The second is a lack of shorts in the market. I know it sounds funny and that you would think the reverse would be true. But, it is not. You see, the short side traders are almost exclusively professionals and institutions. As professional traders, they are very likely, if not almost certainly going to scale out of their short positions. Scaling out means that they will buy back their short positions in pieces at different levels as the market or specific stock trades down.

Normally, these levels are determined by technical analysis. Due to this process, the shorts actually stabilize the downward movement of the market by their purchasing on the way down at support levels. This helps prevent a crash. The participation of the shorts helps the market to trade down in more of a “stairway” looking charting movement as opposed to an “elevator shaft” downward movement that is a crash.

Today, both of these two factors are present in the market. Each of the past three rallies has been powered by an over abundance of optimism. In the current rally, the spark was word that both Germany and France have agreed that they need to sit down and work out a plan to help stabilize and secure capitalization of the European banks. The market rallies 1000 DOW points simply because two parties decide to talk? What if they can’t come to an agreement? What if the plan they hatch is not big enough? What if it simply doesn’t work? We are this excited about the fact they are going to talk? And we did not know this? This is news? Good enough to run the DOW 1000 points? Kind of optimistic aren’t we?
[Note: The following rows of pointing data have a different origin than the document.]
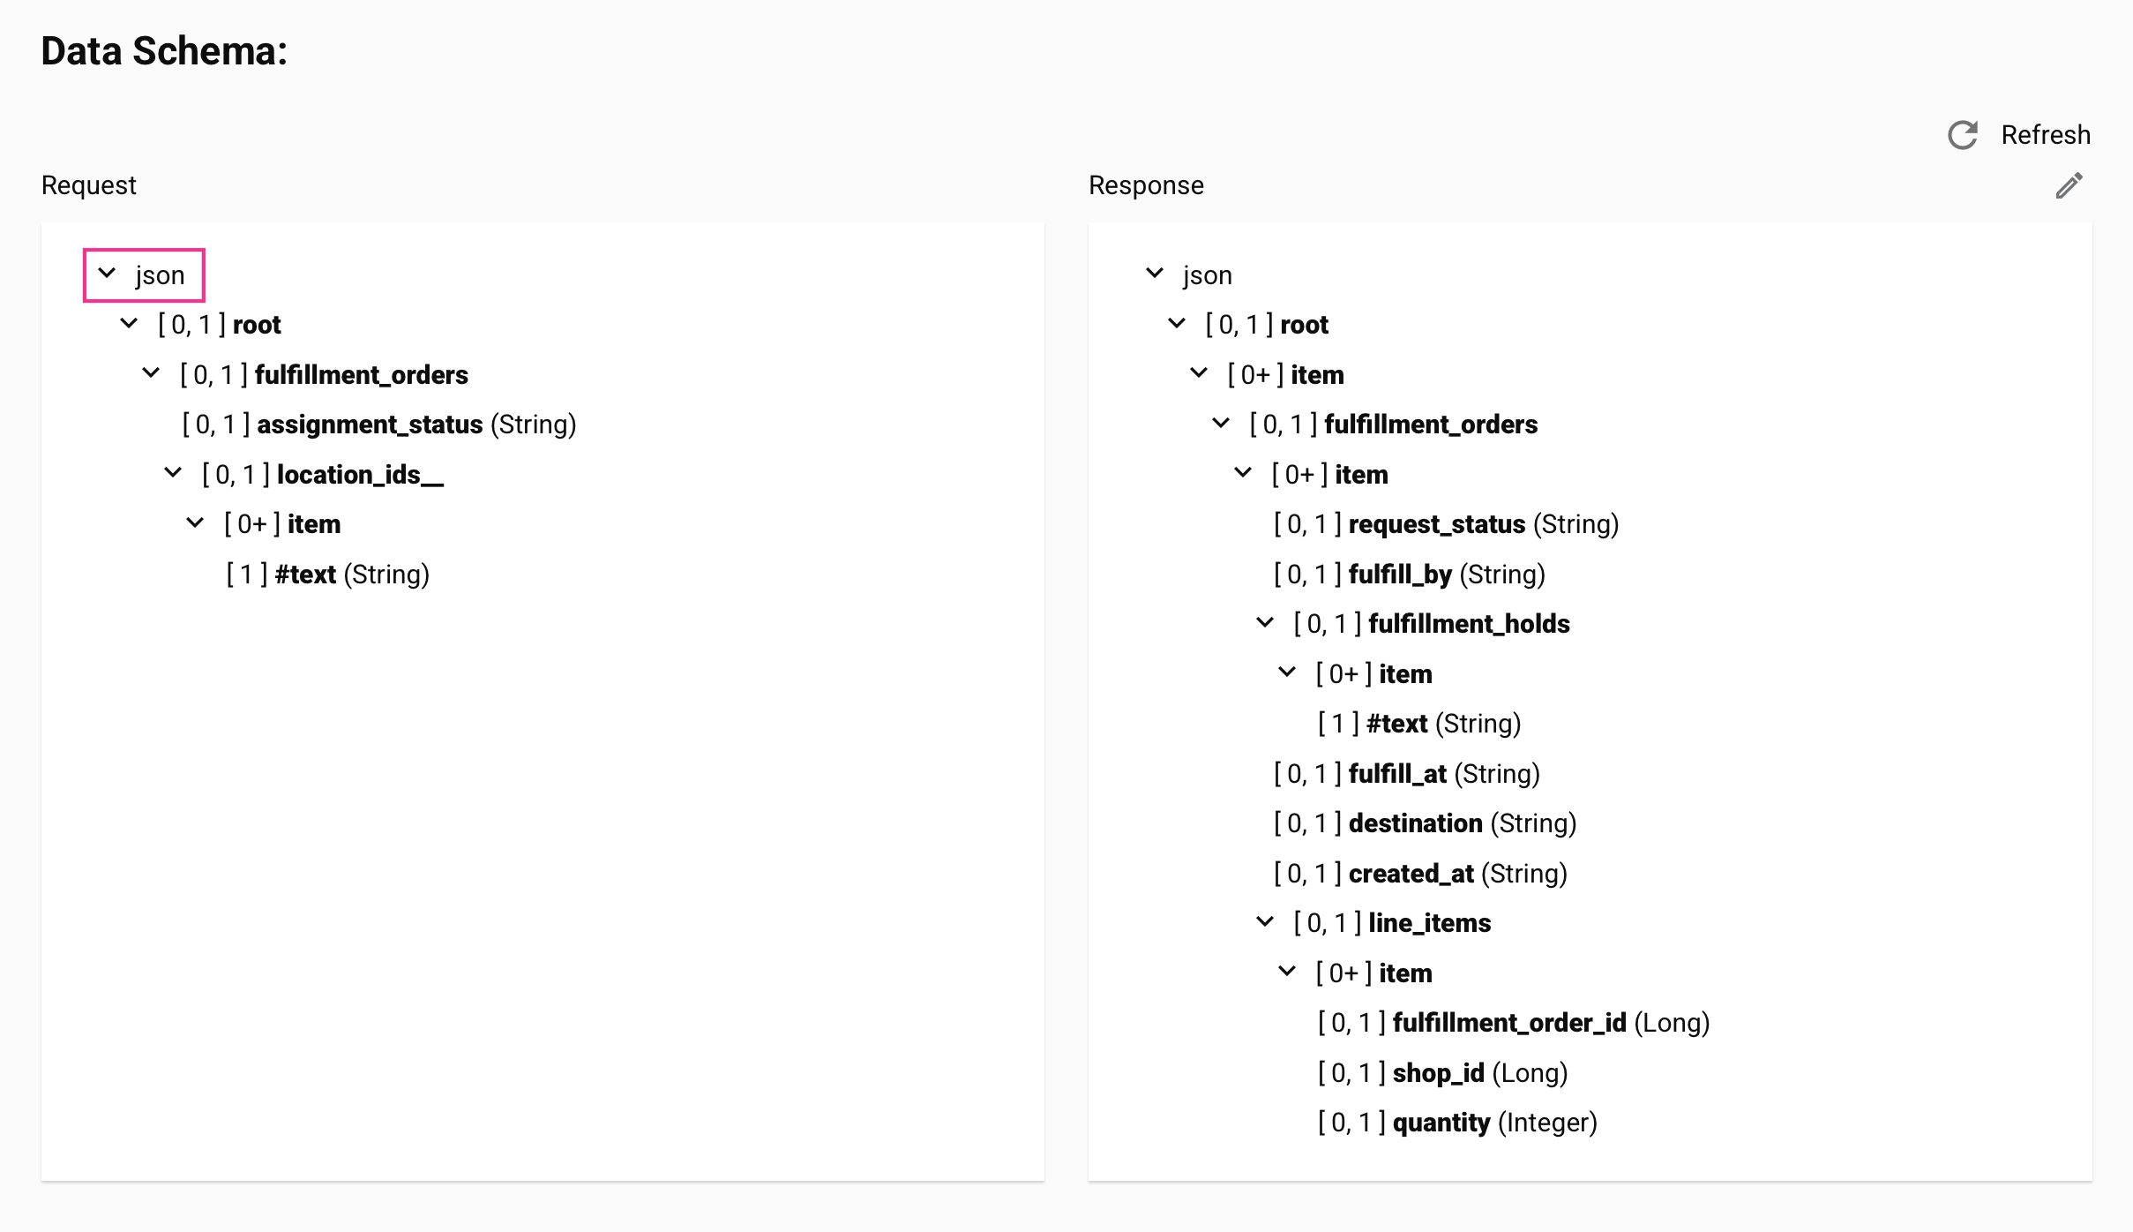The height and width of the screenshot is (1232, 2133).
Task: Collapse the json node in the Request panel
Action: 108,274
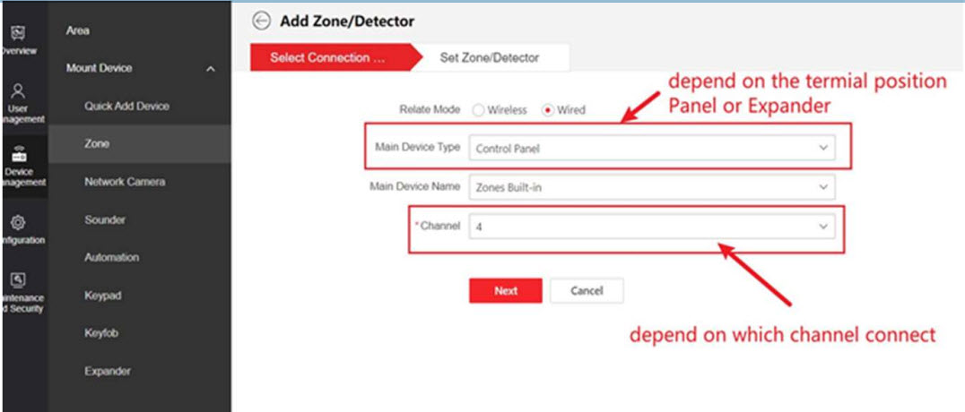The height and width of the screenshot is (412, 965).
Task: Click the Cancel button
Action: (x=587, y=291)
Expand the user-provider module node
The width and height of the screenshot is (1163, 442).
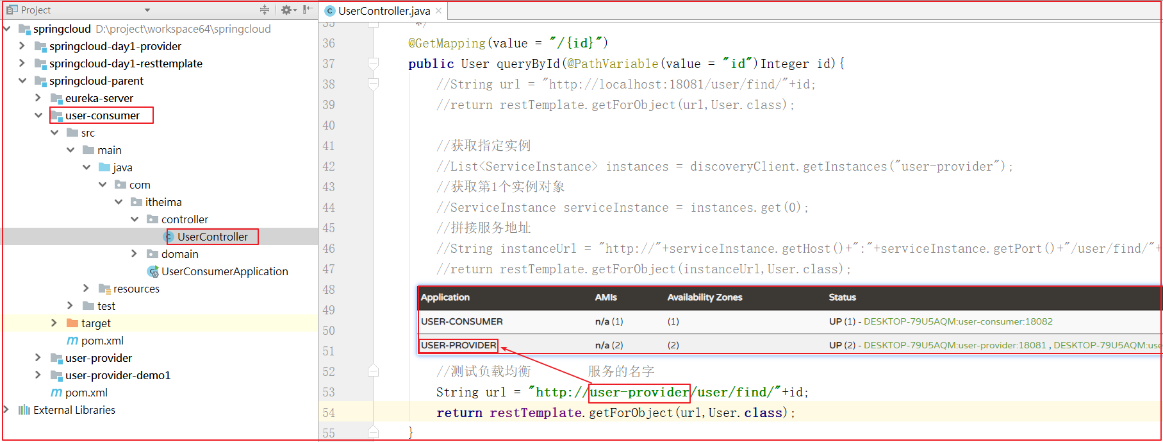click(x=38, y=358)
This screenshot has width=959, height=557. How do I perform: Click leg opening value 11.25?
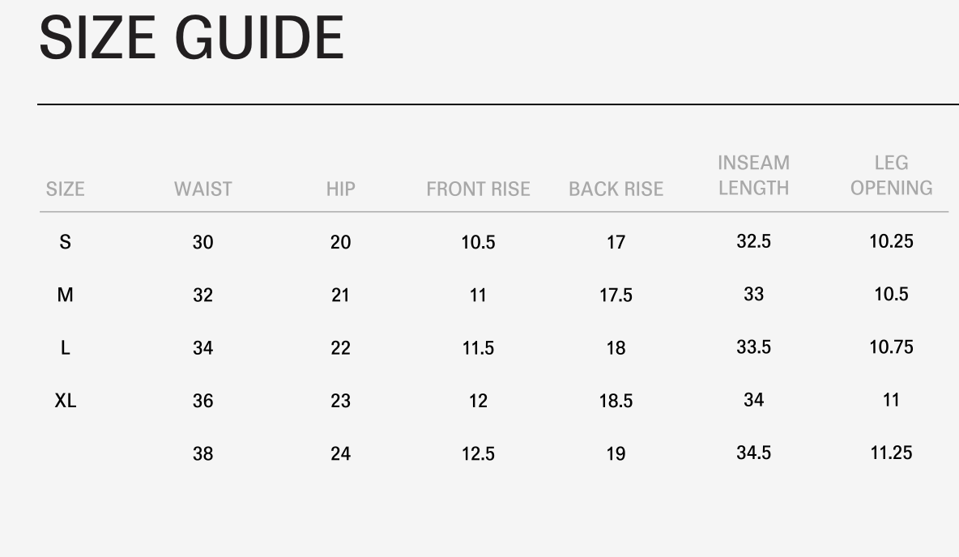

The rally prior to this one was powered by expectations that the Fed was going to possibly initiate QE3 which the Fed had already made clear that it was not going to do. Prior to the rally, the Fed even said that it was going to use a tactic called “The Twist.” Yet investors still bought up the market like crazy with the hopes that the Fed had been lying and was going to surprise us with QE3. The Fed did the “Twist” and not QE3 and the market sold off hard. Same type of thing happened the time before that too. There is just way too much optimism again…..and still!

The other note of concern is that each of the last three rallies has started with short squeezes chasing the shorts out of the market. This is evident with the speed of the rally and how quickly the volume dies out on it. This is very typical of a bull rally in a bear market. At some point in time, enough shorts are missing from the market and as we approach a support level, we break it aggressively because there is no one at the support to buy. As we approach the next support level we again see no buyers because no one is short. Next thing you know, we are falling off a cliff with supports being broken like a hot knife goes through melted butter! Then, it is on…..a crash!

Now, I am not necessarily predicting a coming crash. I am just saying that the two major factors that must be in place are in place right now! TREAD CAREFULLY!!!